Setting the Stage: AI Prognostication After Radical Prostatectomy
R. Jeffrey Karnes, MD, frames the ongoing challenge of post–radical prostatectomy prognostication and explains the key criteria urologists should apply when evaluating new AI-based prognostic tools, including the centrality of external validation and patient population diversity.
Episodes in this series
Despite decades of refinement in surgical technique and postoperative surveillance, predicting disease course after radical prostatectomy (RP) remains one of the most difficult problems in prostate cancer management. Approximately one-third of men who undergo RP will develop biochemical recurrence—defined by a detectable postoperative prostate-specific antigen level—and for this group, determining who requires further treatment, and when, represents a persistent source of clinical uncertainty. In this first segment of a 5-part series, R. Jeffrey Karnes, MD, the Dr.

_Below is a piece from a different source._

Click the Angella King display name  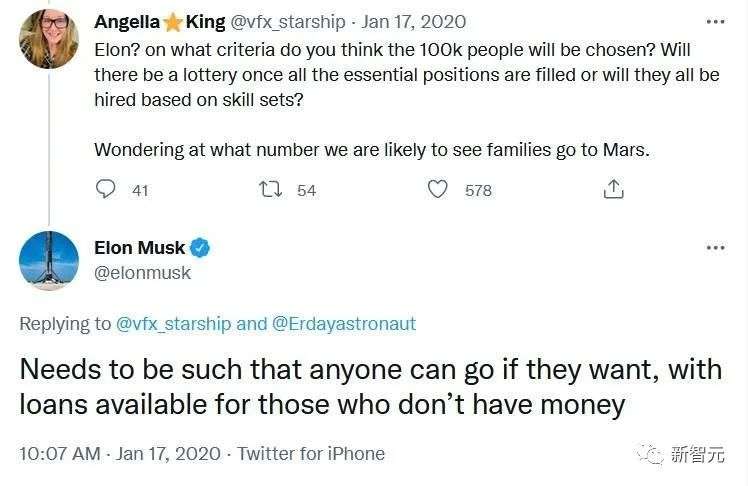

Anson Clark Professor of Urology at Mayo Clinic in Rochester, Minnesota, provides context for why improved prognostic tools are needed and what standards new AI-based models must meet before urologists can confidently incorporate them into practice.

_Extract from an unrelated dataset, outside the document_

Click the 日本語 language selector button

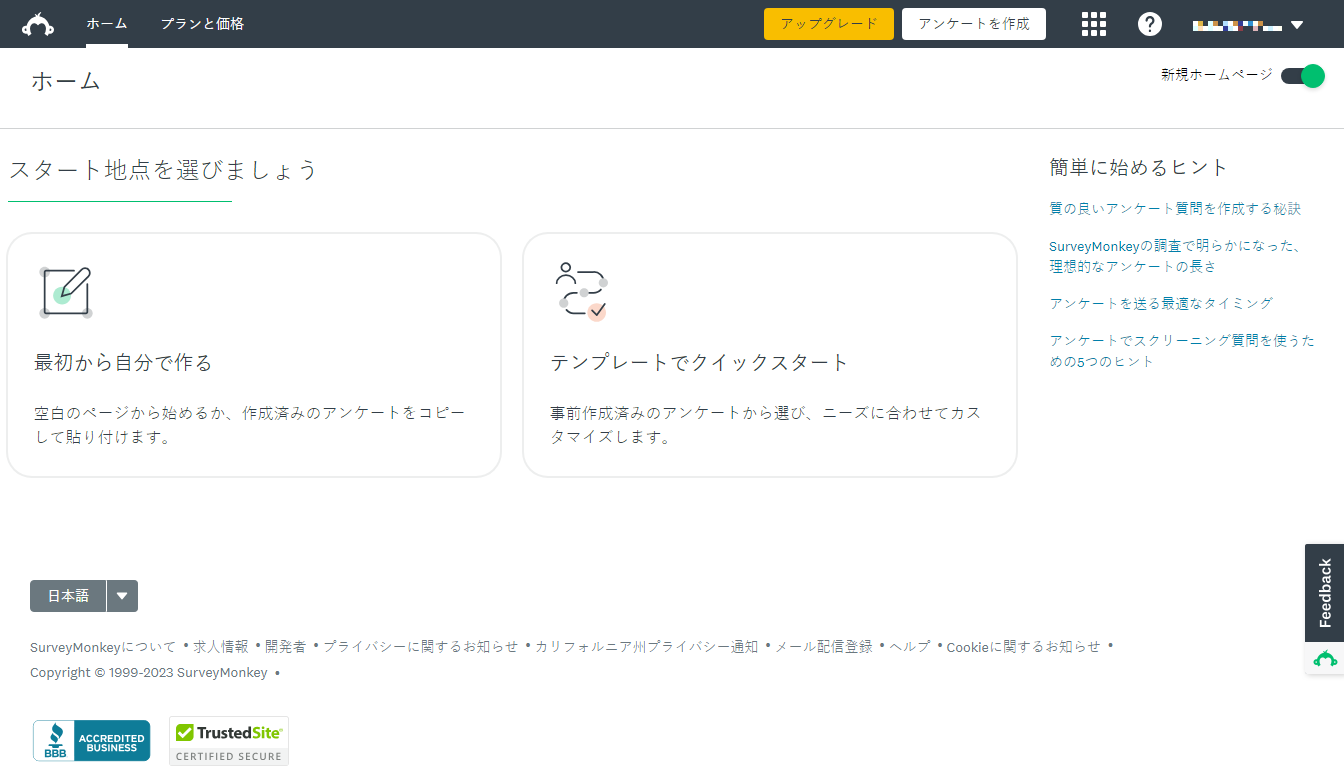(x=68, y=596)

Karnes notes that the field has seen increasing interest in AI and digital pathology tools across oncology, but cautions that the practical utility of any new model depends critically on the rigor of its validation. From both a clinical and research perspective, he emphasizes the importance of evaluating validation breadth—including the number of patients studied and the diversity of the populations represented—before drawing conclusions about generalizability. Variables such as race, geographic region, and socioeconomic factors can meaningfully influence prostate cancer biology and outcomes, and Karnes argues that external validation across varied populations is essential to ensuring a model's findings are not artifacts of the development cohort.
Karnes also addresses how AI-based prognostic models relate to established genomic classifiers, such as Decipher and Polaris, which have already been integrated into prostate cancer decision-making at many centers. He does not yet characterize the relationship between multimodal AI models and tissue-based genomic classifiers as definitively complementary or competing, noting that the data needed to make that determination—including head-to-head comparisons and studies examining whether the tools capture concordant or disparate prognostic signals—are still emerging. He expresses openness to the studies currently under way and frames the development of this evidence base as an important priority for the field.